- Task to complete -
Your answer should be one number: the count of lines in the data below that include "agent".
BEGIN Material for this exercise
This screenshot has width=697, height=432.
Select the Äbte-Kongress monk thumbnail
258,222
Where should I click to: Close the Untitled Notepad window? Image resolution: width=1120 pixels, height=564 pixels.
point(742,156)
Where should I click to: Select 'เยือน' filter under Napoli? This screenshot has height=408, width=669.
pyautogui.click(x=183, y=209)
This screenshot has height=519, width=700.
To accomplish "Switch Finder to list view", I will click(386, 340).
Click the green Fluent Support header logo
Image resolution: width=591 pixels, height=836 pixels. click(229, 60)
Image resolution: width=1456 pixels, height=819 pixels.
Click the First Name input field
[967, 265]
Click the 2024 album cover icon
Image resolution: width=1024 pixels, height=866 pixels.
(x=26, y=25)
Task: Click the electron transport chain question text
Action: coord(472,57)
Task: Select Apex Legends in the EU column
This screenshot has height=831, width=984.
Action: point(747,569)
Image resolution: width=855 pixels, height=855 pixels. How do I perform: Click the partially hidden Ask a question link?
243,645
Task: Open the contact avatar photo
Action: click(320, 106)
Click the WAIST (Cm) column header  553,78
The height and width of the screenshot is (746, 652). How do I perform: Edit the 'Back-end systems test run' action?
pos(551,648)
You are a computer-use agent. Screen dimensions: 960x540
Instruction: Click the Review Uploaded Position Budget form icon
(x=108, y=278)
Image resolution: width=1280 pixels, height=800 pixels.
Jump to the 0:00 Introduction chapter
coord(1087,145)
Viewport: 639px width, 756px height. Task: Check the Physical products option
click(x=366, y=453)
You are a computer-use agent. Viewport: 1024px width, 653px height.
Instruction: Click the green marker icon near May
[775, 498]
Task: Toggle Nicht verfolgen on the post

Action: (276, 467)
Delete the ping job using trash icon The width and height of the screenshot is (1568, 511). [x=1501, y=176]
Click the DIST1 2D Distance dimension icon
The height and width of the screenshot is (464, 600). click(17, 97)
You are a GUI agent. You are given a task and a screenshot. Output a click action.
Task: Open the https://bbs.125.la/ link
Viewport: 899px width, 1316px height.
END Material for this exercise
- Result of the exercise -
3